Fourth Component: Proactive Feedback
Asking for feedback is one of the most feared but necessary actions an effective community builder can take to prevent conflict. Proactively seeking feedback diffuses problems before they even begin. It creates a container for strong opinions and gives you a way to turn off and on when you take in constructive criticism. If you plan to be building community for the long-haul, this is essential.
The 3 Pieces of a Proactive Community Feedback Plan:
- Start regular surveys (quarterly, semi-annually, or annually)
- Google Forms
- Create an always-on anonymous feedback form
- Make sure to ask: “What is your proposed solution?” in this form (again, thanks to Katie McCauley for the suggestion!)
- Before/after you read this feedback, treat yourself.
- Take a nap, take a walk, eat your favorite food. This stuff is hard to read and make actionable!

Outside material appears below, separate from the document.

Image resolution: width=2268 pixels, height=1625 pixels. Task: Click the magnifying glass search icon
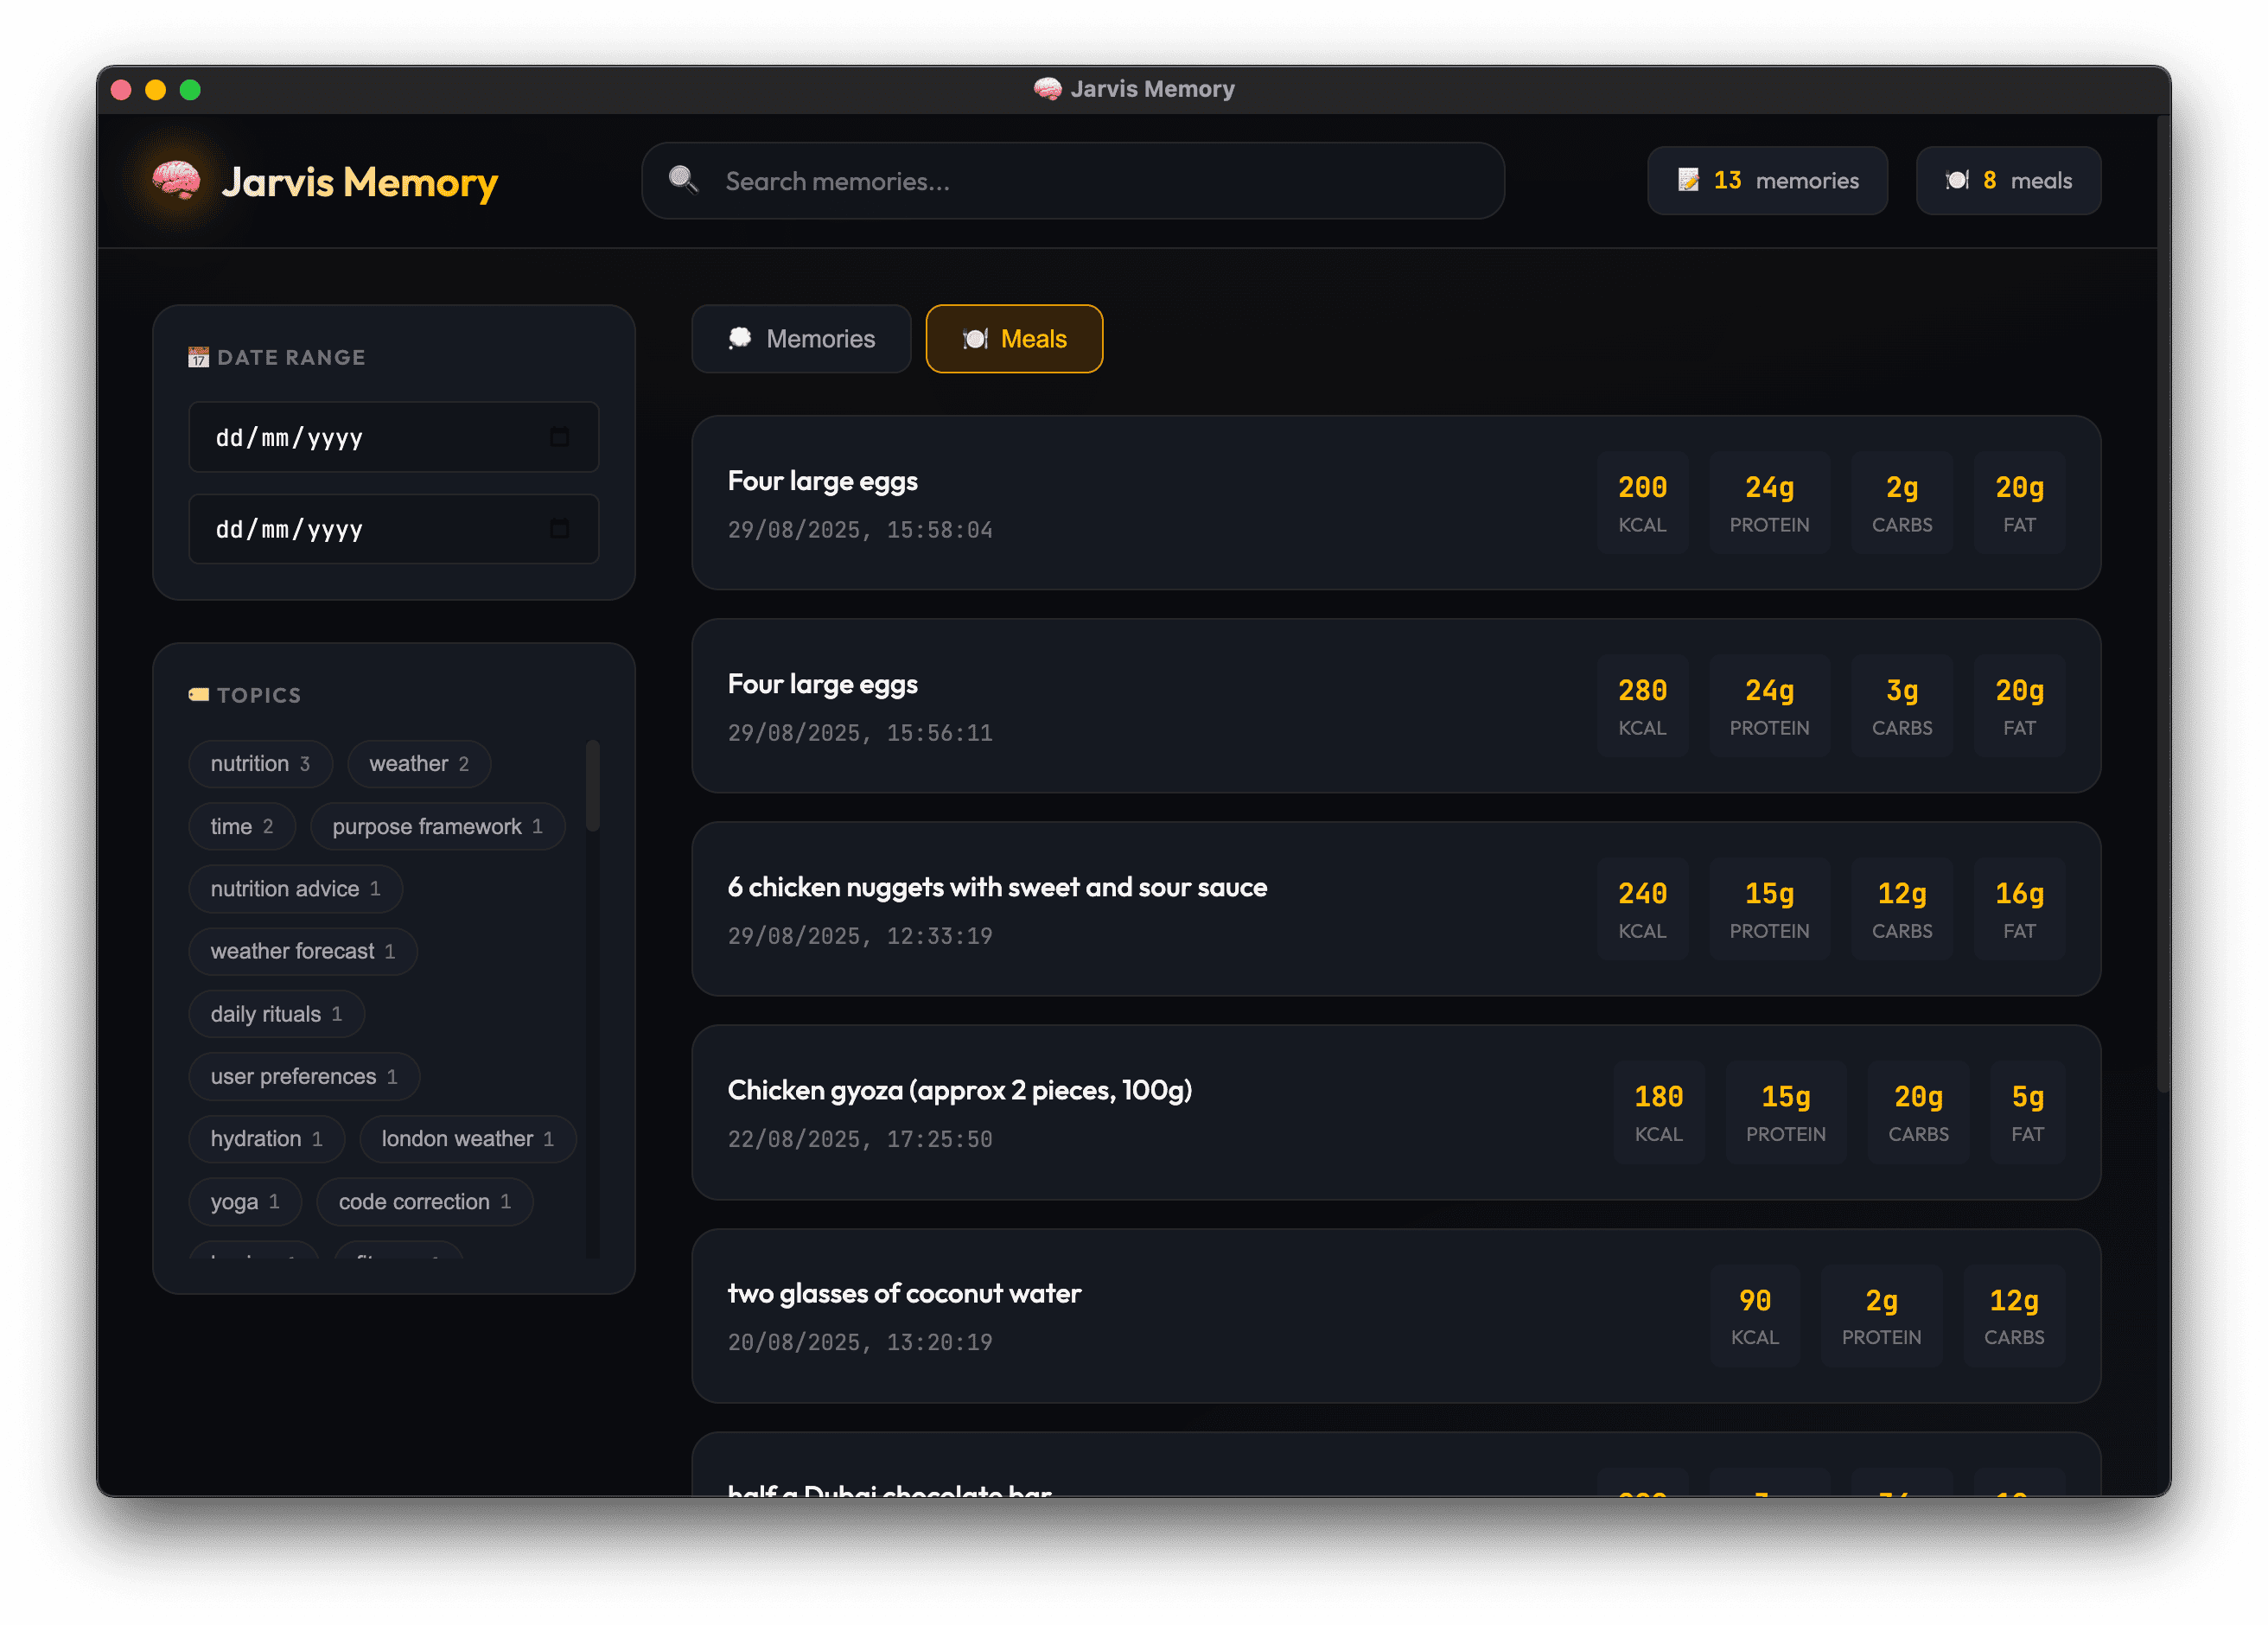[x=683, y=181]
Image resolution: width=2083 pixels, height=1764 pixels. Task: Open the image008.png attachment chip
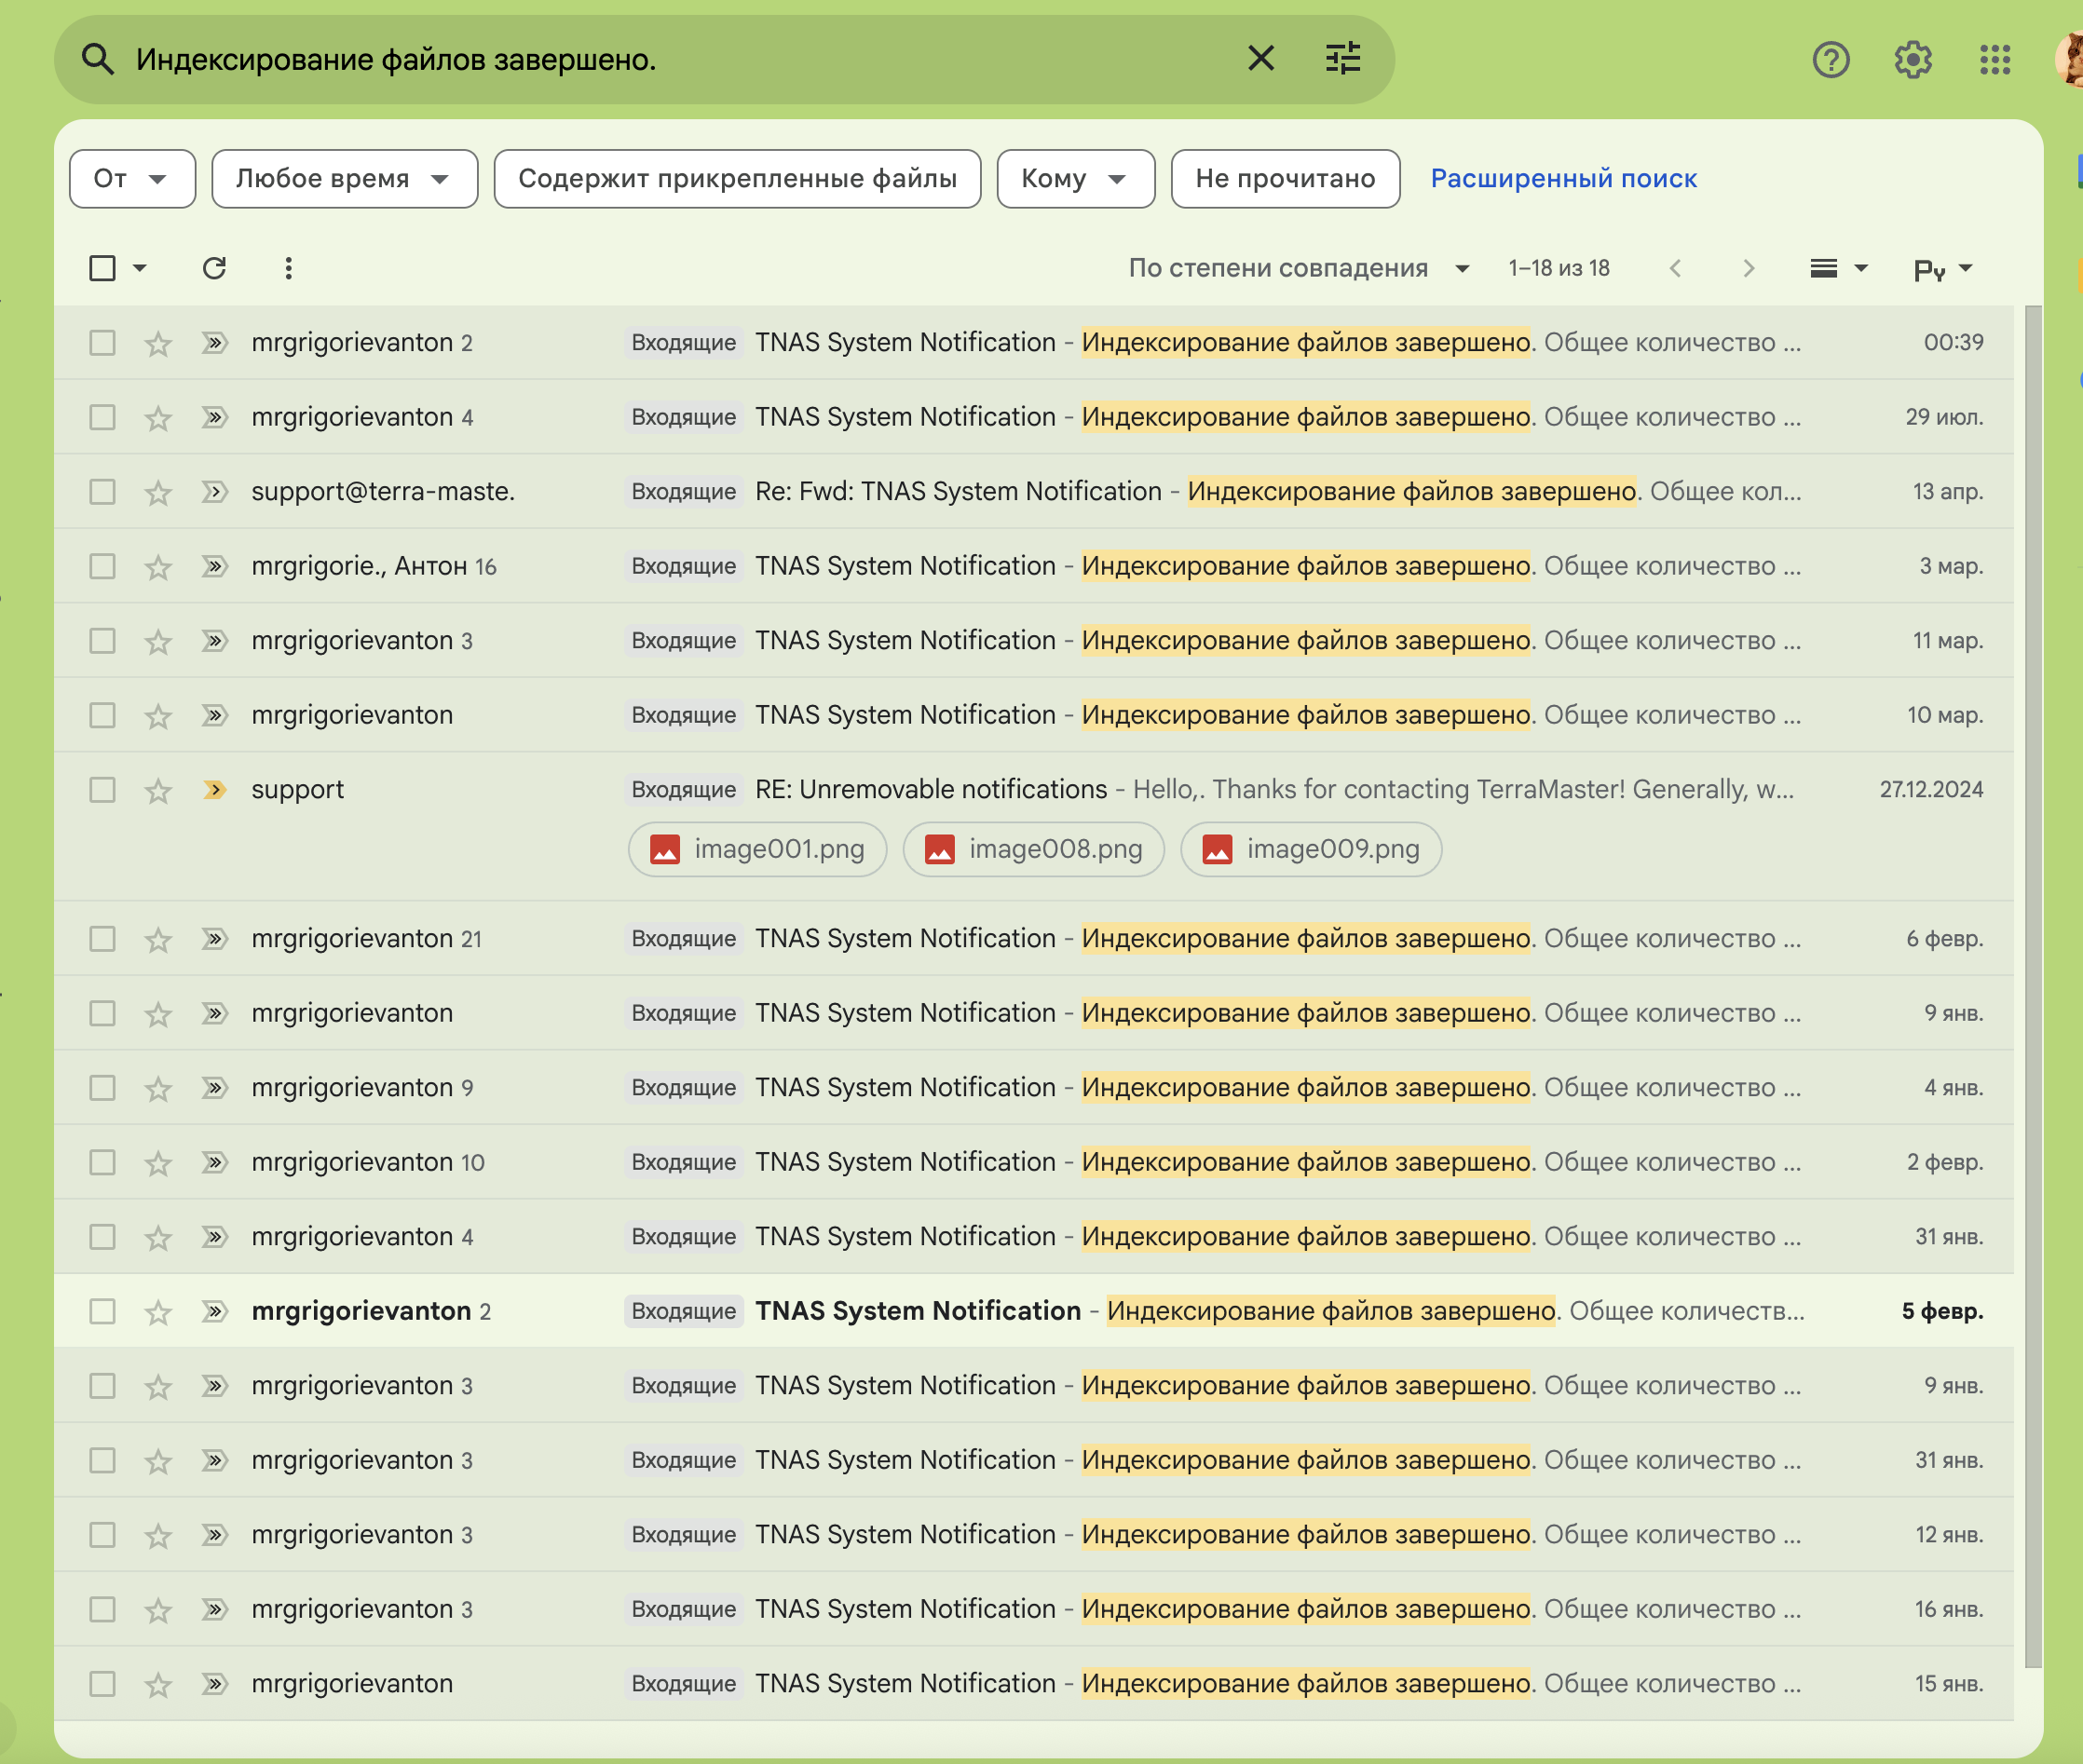tap(1033, 849)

- Close the feedback loop: Share what you did to make changes in the community
Fifth Component: Self-Care
The term "self care" is thrown around a lot these days. Self care often gets confused with gluttony or laziness or pedicures and spa days. It is not those things. Now, I am not a mental professional, but I have been through major phases of community burnout and have talked with countless others in this industry, which means I have heard about what they find most effective. Here is what I’ve gathered:
Have a mantra. My personal favorites are:
- “This is not mine to take on.”
- “I assume this person has good intent, and they don’t realize that they are negatively impacting others.
- “I’m doing the best I can with what I have.”
Take a walk at least once during the day between tasks. Do this especially if you’re in the midst of reactively diffusing conflict. It will feel like the craziest thing to do when the conflict feels urgent, but I promise it will clear your head so you can act rationally.
Take deep breaths: focus on the exhale. Here’s an example from a Navy SEAL.
Don’t be afraid to get the help of professionals! A few people have shared with me they see counselors and therapists. I certainly do. One person has even shared with me that they go to – no joke – “Facebook Therapy”.
Find other community builders who can be your friends and sounding boards.
Here are some other resources for your self care:
- A checklist for your self-care.
- Statistics on stress and how to find professional help.
- How to find a mental health therapist locally.
Remember that conflict isn’t something to be avoided. We can all grow and learn from acknowledging our own imperfections and allowing others to change us.
This isn’t about creating a “perfect” community where no one ever has conflict. Instead, this is about creating a calm confidence in your community so that members know that when conflict occurs – as it inevitably will – that you can all handle it together in a way that not only keeps the community alive but strengthens it more than ever before.